■ Direction
Please rewrite the items from the line with "Click the Problem overview text field" up to and including the last line, replacing "chip" with "tag" and changing nothing else. Leave the pictures out of your answer.

■ Provided records
● ● ●
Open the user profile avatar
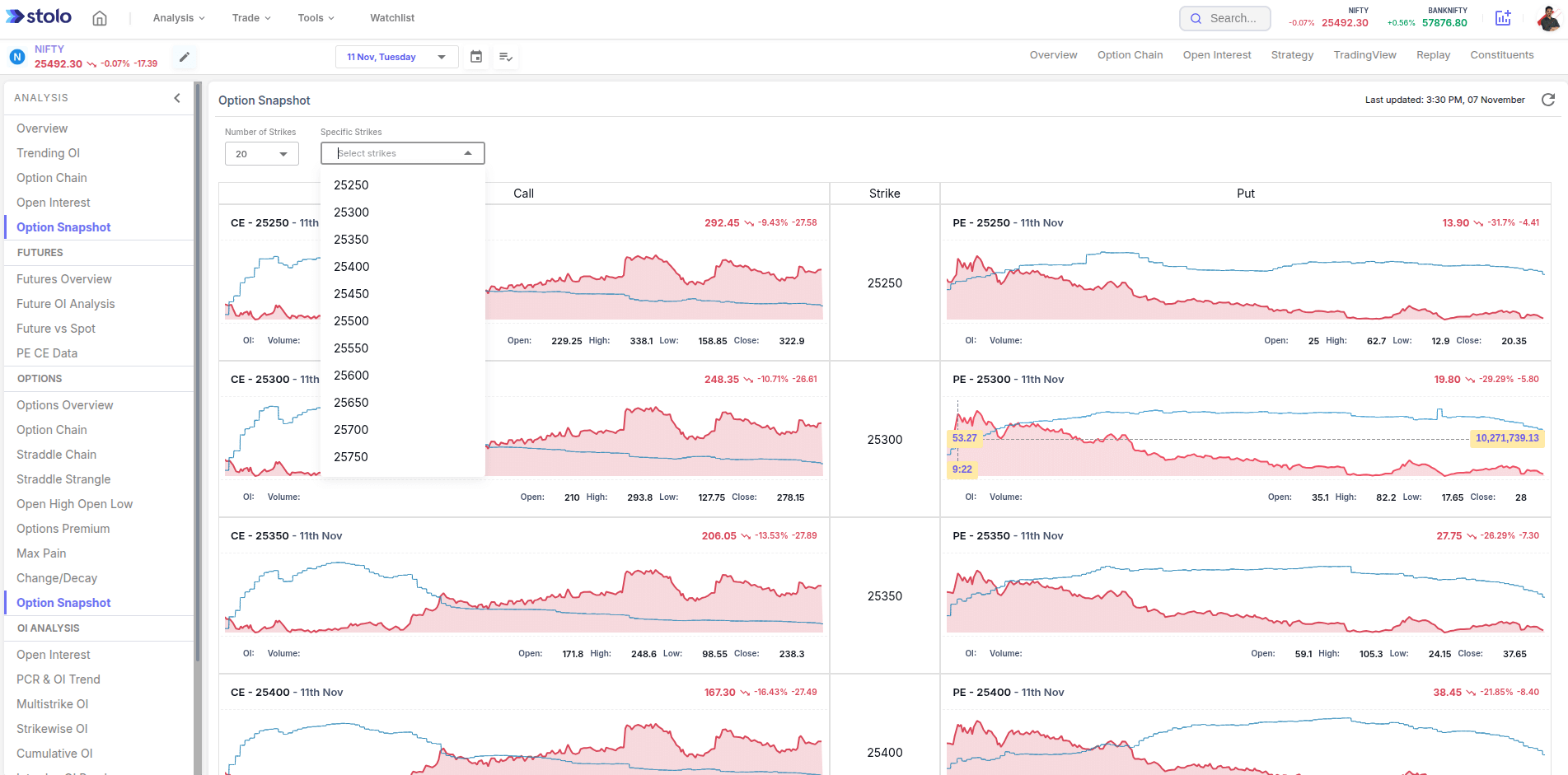The height and width of the screenshot is (775, 1568). pyautogui.click(x=1547, y=18)
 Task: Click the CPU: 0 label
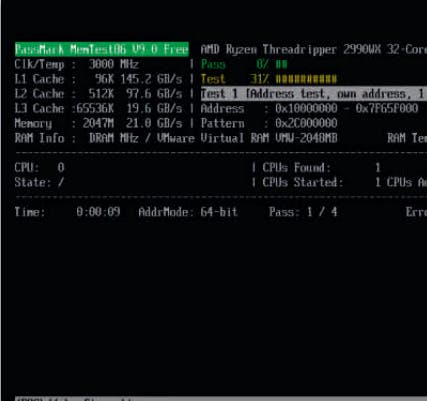click(39, 167)
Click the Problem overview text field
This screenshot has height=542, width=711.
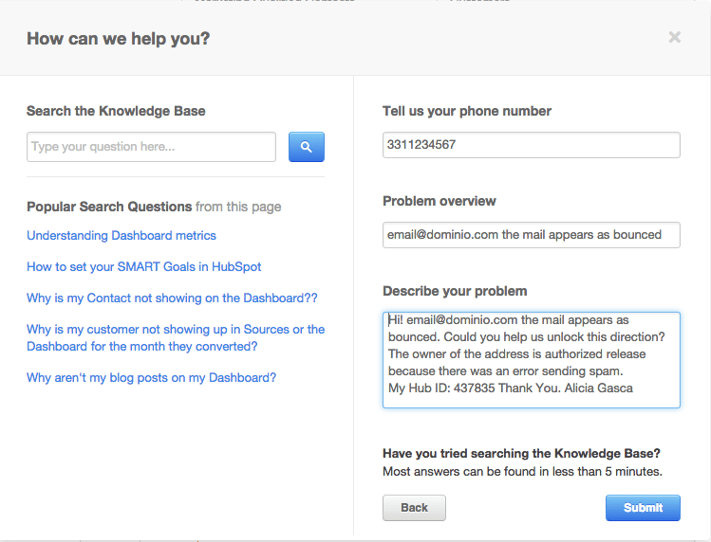tap(531, 235)
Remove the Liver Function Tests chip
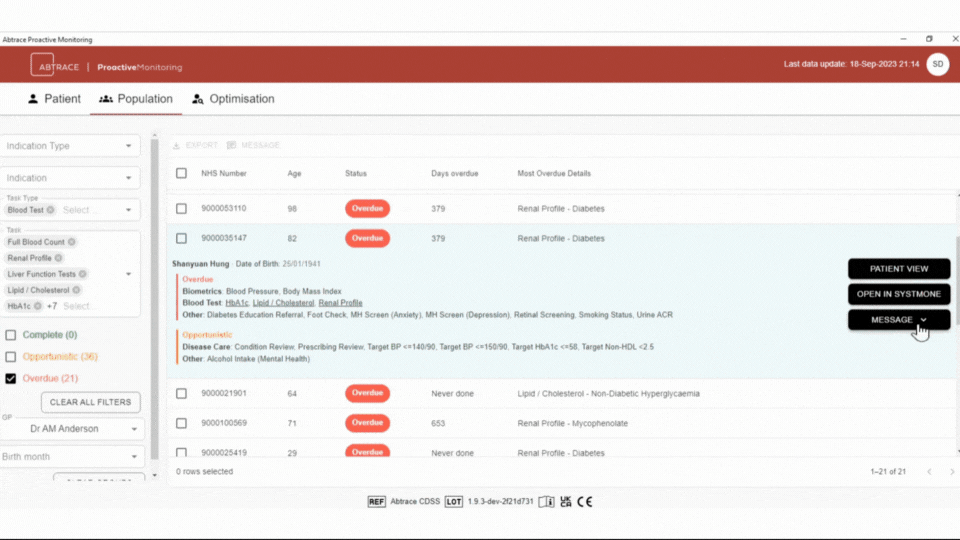 pyautogui.click(x=83, y=274)
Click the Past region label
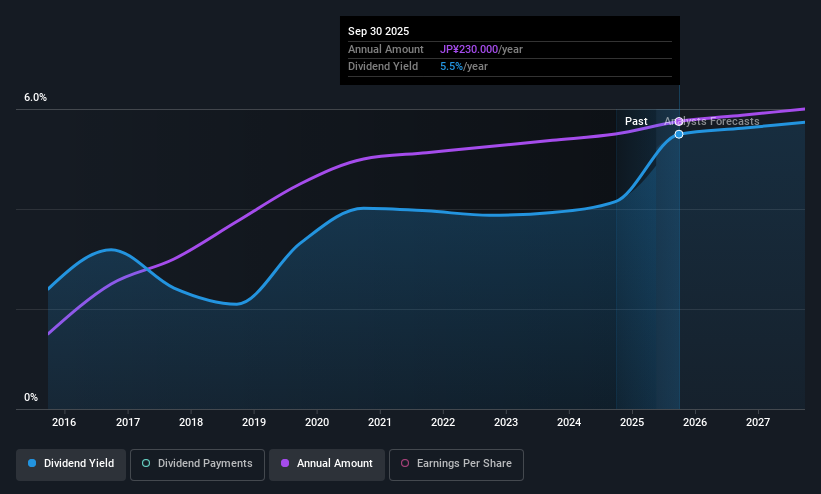This screenshot has height=494, width=821. [636, 121]
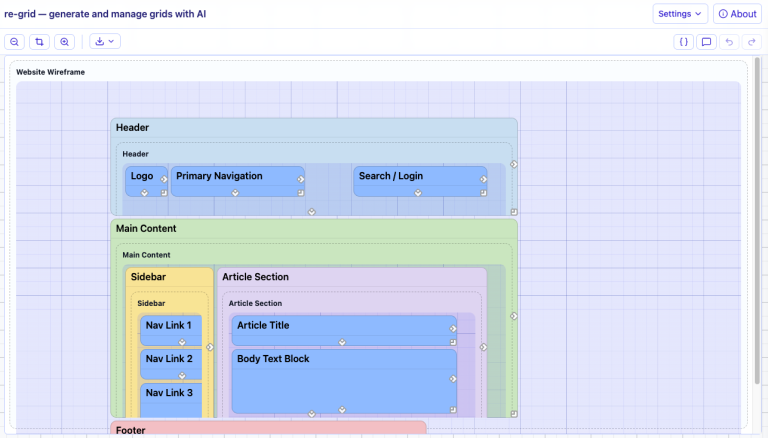Screen dimensions: 768x438
Task: Click the zoom out magnifier icon
Action: 14,42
● ● ●
■ Answer for the task
Click the Problem overview text field
This screenshot has height=542, width=711.
tap(531, 235)
Remove the Liver Function Tests tag
 pyautogui.click(x=83, y=274)
Click the Past region label
This screenshot has height=494, width=821. [636, 121]
Screen dimensions: 768x438
Task: Click the zoom out magnifier icon
Action: 14,42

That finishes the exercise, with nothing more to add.